迷惑物への対処はむずかしい

 荻生徂徠の『政談』の巻一の冒頭すぐあとに次のように書かれている.岩波版『日本思想大系』36収録の『政談』の原語を若干( )内に記して、中公日本の名著16『荻生徂徠』の、前野直涁現代文訳から引用.

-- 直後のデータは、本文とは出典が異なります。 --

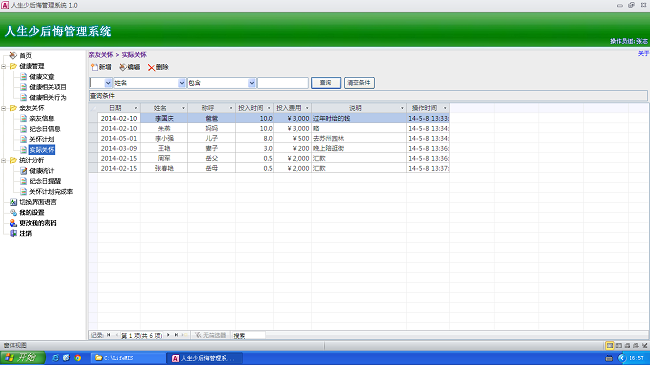The image size is (650, 365).
Task: Collapse the 统计分析 tree folder
Action: pyautogui.click(x=4, y=161)
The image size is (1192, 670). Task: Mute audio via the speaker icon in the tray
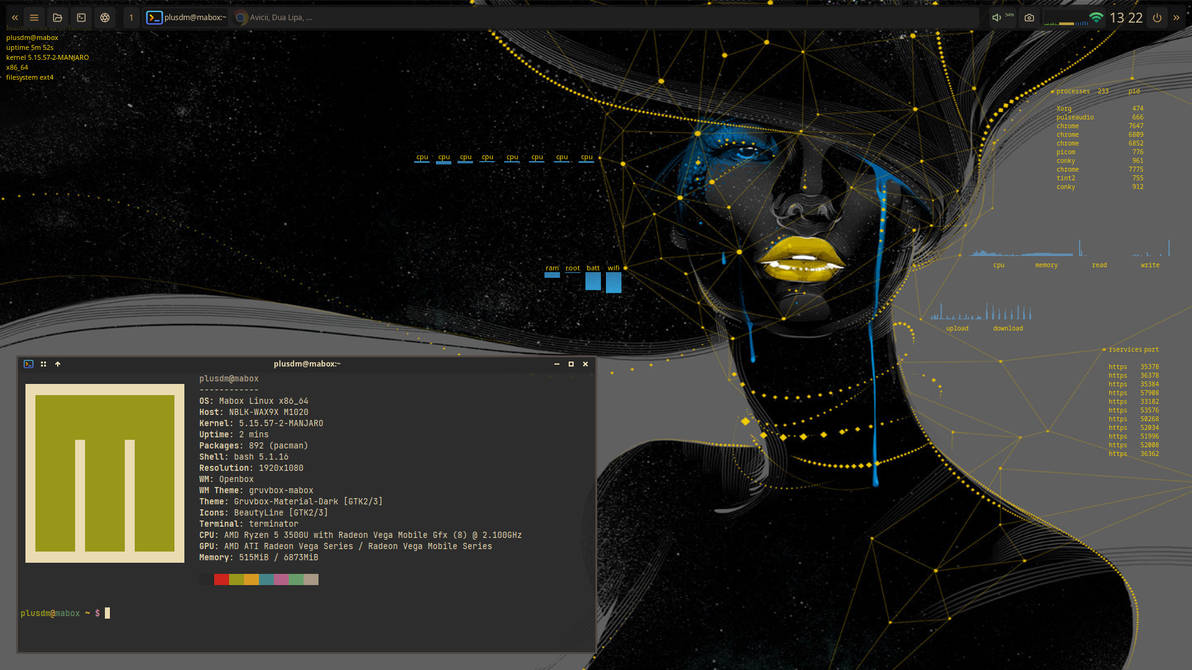coord(996,17)
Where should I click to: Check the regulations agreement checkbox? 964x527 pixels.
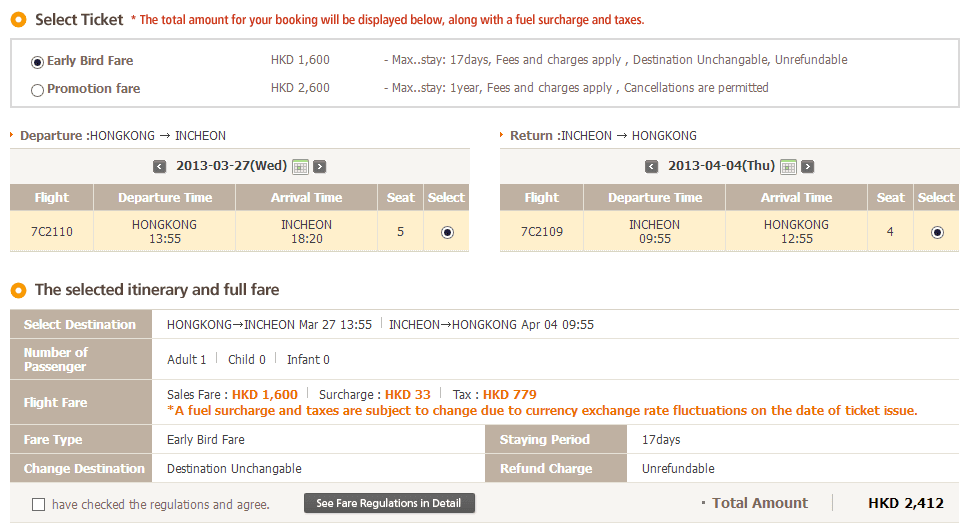39,504
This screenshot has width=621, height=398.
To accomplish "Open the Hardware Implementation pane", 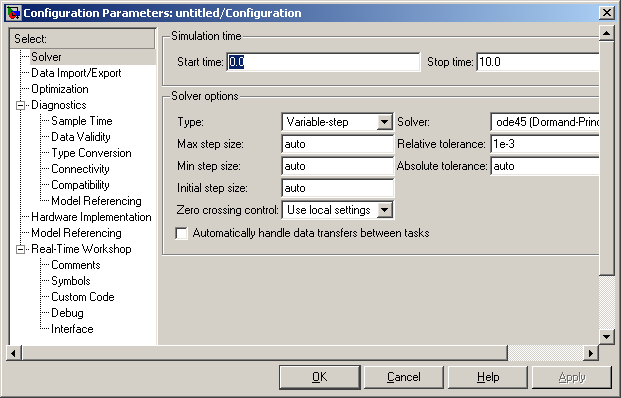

「このごろ盗賊が方々へ押し入って、人を殺したり物を盗んだりし、あるいは放火し、あるいは夜間に人通りの少ない場所で待伏せして追剥ぎをし、また年の若い浮浪者(ウワキナルモノドモ)で、ただ刀を抜いて人を脅し、逃げ走らせて面白がっているような者や、捨子をしたり、死体(棄物)を捨てたりするような者があって、これらの行為を制止するのはむずかしい。「死体(棄物)を捨てる者がある」という声がすれば、あたりの家々は騒ぎ立てて、それぞれ自分の家の前に捨てさせまいとするが、それだけのことで、捨てる行為を制止する人はいない.自分自身(面々)の家の塀の外は、人々の往来する道路であるから、ここを責任をもって管理する者はいない.」
 迷惑物あるいは迷惑施設は、誰にとっても家の前から放り出したいもので、江戸の町でも事情は同じであったのだ.ゴミ処理場や葬祭場が近隣に造られるとすれば、「民意」は常に反対となる.経済学的には補償による解決ということになろうが、たんにお金だけでは説得できないかもしれない.むずかしい。